How do I tell which memories are real?

I’m willing to believe that there is a scientific explanation for my reaction to a particular rendition of a particular piece. The phenomenon does not seem to be inherent either in the performer or the music performed: rather, it’s a combination of the two. Arcady Volodos’ album of piano transcriptions, while brilliant (he gives the impression of growing an extra arm or two as needed), doesn’t force my attention. Patti Smith’s version of ‘Gloria’ does something to the nerves on my back, which Van Morrison has never achieved.

The objective part of a piece of music is the notes, as they are written. Getting this right requires a degree of precision. Musical notes are mathematical entities: middle ‘A’ is a vibration at a wavelength of 440 Hz, with a variety of harmonics that are partly dependent on the instrument that is being used to produce the note.

There are also the knotty, but still mathematical, questions of key and mode. Minor-key music feels more subdued than major-key music: there are apparently also differences between the various major or minor keys. (Mozart felt that D major was best for serious, yet joyful, music). It’s likely that Rachmaninoff used a particular key, perhaps with amendments, to evoke the scale and ‘feel’ of Russian folk music.

The subjective art of the music is the performer’s responsibility. This is where passion comes in (or not). A technically perfect rendition can be soulless: the notes are all exactly the right length, not even a millisecond longer or shorter than they’re written, and there are no extra notes where the player’s hit another string, or key, or stop while reproducing what’s written. (I don’t, incidentally, think humans are capable of perfect performances).

Put the two aspects of a piece together, and it seems to me that you get extra harmonies and harmonics, perhaps unique to that performance by that player of that piece. Sound can have physiological effects: therefore, a specific performance may evoke physiological responses that another, apparently identical performance does not.

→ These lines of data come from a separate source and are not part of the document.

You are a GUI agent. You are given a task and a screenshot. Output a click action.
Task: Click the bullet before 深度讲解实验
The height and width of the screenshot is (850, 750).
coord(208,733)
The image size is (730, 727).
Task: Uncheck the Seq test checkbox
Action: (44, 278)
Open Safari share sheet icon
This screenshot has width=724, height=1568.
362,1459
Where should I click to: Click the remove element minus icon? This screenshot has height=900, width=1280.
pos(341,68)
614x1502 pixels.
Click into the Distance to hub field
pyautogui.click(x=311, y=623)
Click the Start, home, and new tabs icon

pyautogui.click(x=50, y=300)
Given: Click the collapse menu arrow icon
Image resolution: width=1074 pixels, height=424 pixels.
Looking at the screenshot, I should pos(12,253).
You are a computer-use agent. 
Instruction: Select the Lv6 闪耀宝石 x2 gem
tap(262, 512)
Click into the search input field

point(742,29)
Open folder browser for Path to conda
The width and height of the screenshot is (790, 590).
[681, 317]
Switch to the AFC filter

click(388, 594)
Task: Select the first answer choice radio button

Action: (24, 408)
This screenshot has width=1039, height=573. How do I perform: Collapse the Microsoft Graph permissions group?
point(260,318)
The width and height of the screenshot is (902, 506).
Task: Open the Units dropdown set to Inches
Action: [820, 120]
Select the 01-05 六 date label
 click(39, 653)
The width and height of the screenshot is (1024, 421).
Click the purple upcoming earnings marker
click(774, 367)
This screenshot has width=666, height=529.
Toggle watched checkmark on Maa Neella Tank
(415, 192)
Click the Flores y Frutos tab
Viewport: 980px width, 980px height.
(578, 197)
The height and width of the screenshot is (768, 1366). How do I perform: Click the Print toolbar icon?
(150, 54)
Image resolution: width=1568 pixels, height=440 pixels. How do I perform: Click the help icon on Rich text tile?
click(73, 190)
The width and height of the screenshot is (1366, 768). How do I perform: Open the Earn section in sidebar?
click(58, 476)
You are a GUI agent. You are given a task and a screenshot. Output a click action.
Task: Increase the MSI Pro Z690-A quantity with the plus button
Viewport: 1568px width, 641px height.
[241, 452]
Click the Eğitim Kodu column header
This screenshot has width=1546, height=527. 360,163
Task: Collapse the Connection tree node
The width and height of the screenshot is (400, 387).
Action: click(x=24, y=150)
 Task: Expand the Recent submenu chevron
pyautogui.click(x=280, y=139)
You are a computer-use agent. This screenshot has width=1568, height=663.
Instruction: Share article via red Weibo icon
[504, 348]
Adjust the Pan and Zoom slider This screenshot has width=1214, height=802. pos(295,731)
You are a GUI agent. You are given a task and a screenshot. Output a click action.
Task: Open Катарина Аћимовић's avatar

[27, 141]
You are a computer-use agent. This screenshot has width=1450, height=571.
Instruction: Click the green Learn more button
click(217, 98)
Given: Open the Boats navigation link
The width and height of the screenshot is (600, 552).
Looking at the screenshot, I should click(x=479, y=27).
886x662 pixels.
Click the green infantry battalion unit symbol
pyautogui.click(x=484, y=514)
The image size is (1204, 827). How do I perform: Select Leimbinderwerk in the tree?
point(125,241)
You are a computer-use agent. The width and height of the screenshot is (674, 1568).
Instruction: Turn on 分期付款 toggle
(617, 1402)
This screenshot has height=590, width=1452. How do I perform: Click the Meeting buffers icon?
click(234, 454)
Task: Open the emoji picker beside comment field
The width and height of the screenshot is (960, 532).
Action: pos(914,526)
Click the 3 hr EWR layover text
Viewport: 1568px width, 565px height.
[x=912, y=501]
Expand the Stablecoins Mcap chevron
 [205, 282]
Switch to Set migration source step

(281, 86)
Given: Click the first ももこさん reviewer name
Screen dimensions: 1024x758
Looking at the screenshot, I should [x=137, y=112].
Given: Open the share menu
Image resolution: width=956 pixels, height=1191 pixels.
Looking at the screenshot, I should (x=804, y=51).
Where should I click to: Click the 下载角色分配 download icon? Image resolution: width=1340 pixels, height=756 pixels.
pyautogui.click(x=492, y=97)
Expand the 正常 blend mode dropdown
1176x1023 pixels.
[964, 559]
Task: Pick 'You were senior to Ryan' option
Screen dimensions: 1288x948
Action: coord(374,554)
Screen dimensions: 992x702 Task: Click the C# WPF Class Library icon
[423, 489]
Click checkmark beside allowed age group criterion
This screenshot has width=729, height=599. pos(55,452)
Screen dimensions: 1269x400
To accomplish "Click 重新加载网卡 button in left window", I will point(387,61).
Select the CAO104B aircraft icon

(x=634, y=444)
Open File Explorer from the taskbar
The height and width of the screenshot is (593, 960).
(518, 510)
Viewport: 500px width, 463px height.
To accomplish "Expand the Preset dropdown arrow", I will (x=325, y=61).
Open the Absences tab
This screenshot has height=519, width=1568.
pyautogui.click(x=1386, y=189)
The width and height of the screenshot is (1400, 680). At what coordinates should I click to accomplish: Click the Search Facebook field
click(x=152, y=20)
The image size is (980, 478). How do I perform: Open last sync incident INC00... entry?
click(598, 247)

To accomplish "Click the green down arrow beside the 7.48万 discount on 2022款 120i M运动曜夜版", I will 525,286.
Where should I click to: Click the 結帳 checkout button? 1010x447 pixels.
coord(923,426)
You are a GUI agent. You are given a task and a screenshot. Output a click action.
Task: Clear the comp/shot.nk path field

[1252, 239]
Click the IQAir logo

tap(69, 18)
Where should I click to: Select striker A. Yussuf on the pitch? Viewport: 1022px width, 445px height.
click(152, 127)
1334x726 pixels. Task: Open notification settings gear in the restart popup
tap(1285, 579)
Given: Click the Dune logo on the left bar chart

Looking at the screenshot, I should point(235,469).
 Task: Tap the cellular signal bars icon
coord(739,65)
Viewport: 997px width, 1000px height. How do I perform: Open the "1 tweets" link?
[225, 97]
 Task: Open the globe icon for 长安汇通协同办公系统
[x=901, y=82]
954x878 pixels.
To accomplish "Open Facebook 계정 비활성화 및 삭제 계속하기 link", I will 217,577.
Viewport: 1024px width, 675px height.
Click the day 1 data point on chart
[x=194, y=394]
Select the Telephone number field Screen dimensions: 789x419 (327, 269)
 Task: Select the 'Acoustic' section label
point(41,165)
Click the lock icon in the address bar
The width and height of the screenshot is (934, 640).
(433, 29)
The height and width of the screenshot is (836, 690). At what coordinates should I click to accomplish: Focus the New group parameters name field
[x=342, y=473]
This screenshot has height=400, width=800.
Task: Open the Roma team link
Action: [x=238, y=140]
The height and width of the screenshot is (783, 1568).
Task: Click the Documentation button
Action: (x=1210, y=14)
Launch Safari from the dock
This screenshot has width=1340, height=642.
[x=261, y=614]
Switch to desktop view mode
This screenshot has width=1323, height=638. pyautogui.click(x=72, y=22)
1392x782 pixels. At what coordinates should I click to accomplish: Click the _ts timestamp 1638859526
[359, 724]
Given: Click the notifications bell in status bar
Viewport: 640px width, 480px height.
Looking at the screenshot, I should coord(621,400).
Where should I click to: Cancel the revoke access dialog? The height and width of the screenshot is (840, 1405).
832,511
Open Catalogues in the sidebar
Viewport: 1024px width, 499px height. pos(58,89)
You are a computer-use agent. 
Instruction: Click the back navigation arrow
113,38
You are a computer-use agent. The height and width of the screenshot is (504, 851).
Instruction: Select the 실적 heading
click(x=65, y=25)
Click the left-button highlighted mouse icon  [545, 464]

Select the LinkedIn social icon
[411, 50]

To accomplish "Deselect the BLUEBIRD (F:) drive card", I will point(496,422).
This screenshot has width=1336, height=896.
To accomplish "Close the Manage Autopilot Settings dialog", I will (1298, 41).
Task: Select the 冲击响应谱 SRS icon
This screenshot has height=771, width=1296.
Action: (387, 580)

Acoustics may explain why music can affect one in this way. The atmosphere of a place, or the emotional impact of weather, may be just as explicable. Feng shui or barometric pressure or geomagnetic fields or cosmic ray bombardment or … you see, I could go on. And on. Whether or not I feel that any experience is spiritual, I refuse to believe that there is not, at the very least in part, a physical explanation for it. Humans take the physical and found the spiritual upon it: ‘upon this rock’, if you like, 'I shall build my church’.

Passion and precision are all very well: what makes it worthwhile is attention – or involvement, if you like. The third element is the listener, and their memories and thoughts and reflections and beliefs.

I wish I could play you my Rachmaninoff Third Piano Concerto: for piano, orchestra, and crowded agoraphiliac mind.

Wednesday, July 01, 1998

A Song for Summer -- Eva Ibbotson

By the same Eva Ibbotson who wrote the delightful Which Witch? for children. I hadn't realised that she also wrote adult novels: when I picked one up in the bookshop, it looked like any other faintly literate romance. I was delighted to find that (a) the sense of humour is still there, matured but unwarped (b) they may be romances, but they're firmly rooted in well-rounded lives (c) the two I've read so far – the other was Madensky Square – have featured music as an essential plot element.

A Song for Summer is the tale of a girl, Ellen, raised by her suffragette aunts who, despite their best efforts, enjoys 'feminine' activities such as gardening and cooking. She emigrates and finds a job looking after problem children in a Swiss school run on 'advanced' principles. (One of her first achievements is to persuade a couple of the girls that they don't have to swim nude: there is nothing wrong with wearing a bathing costume). She meets the mysterious Marek, who is working as a handyman and knows how to gets storks to nest. Meanwhile, the Second World War starts: Marek's mysterious past comes to light: he, and a couple of the pupils, travel to England and end up interned on the Isle of Man as enemy aliens: and the happy ending is not as undiluted as one might have expected. Plenty of surprises, intriguingly flawed characters, and a diva who lives up to the legend.